[Pixel coordinate grounding data]
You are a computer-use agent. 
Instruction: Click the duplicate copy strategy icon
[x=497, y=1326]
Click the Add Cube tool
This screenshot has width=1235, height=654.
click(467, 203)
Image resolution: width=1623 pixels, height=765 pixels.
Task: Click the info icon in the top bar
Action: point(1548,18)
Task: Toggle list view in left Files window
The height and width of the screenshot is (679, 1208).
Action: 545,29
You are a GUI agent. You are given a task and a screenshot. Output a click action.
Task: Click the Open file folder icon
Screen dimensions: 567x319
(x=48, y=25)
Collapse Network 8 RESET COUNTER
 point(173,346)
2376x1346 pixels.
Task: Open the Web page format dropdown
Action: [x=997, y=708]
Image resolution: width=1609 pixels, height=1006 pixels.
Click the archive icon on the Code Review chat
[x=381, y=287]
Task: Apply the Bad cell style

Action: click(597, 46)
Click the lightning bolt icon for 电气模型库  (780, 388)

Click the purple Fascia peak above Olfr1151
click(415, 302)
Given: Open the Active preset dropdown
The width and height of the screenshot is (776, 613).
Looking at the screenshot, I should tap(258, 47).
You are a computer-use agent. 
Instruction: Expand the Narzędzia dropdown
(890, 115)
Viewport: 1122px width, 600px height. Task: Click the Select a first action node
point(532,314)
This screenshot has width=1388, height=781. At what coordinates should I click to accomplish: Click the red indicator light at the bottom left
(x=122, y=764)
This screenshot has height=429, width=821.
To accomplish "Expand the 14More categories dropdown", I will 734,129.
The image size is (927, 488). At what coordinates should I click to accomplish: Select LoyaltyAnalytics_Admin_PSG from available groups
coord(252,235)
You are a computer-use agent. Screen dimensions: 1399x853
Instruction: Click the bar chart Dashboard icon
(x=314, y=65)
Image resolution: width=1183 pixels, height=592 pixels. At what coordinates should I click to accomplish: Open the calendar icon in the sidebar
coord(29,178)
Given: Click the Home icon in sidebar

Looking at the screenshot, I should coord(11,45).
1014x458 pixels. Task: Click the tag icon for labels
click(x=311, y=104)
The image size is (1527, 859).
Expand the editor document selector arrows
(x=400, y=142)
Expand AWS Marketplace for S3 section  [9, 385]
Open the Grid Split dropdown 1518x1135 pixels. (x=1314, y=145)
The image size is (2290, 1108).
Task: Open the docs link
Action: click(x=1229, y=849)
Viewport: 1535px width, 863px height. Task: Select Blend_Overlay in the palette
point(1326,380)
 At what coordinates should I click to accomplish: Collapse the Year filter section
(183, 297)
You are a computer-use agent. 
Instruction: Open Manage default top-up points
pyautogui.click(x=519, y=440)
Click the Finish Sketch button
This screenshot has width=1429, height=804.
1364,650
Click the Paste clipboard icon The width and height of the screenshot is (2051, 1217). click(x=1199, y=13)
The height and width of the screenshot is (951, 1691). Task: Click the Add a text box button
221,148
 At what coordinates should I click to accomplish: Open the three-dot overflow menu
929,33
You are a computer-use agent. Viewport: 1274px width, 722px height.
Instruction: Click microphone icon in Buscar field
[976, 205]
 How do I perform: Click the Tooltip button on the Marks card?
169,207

_Instructions to follow_
All that is wanted is the line with "Instruction: Open Manage" and every later line in the entries, reproduced exactly.

_Response below_
Instruction: Open Manage default top-up points
pyautogui.click(x=519, y=440)
Click the Finish Sketch button
This screenshot has width=1429, height=804.
1364,650
Click the Paste clipboard icon The width and height of the screenshot is (2051, 1217). click(x=1199, y=13)
The height and width of the screenshot is (951, 1691). Task: Click the Add a text box button
221,148
 At what coordinates should I click to accomplish: Open the three-dot overflow menu
929,33
You are a computer-use agent. Viewport: 1274px width, 722px height.
Instruction: Click microphone icon in Buscar field
[976, 205]
 How do I perform: Click the Tooltip button on the Marks card?
169,207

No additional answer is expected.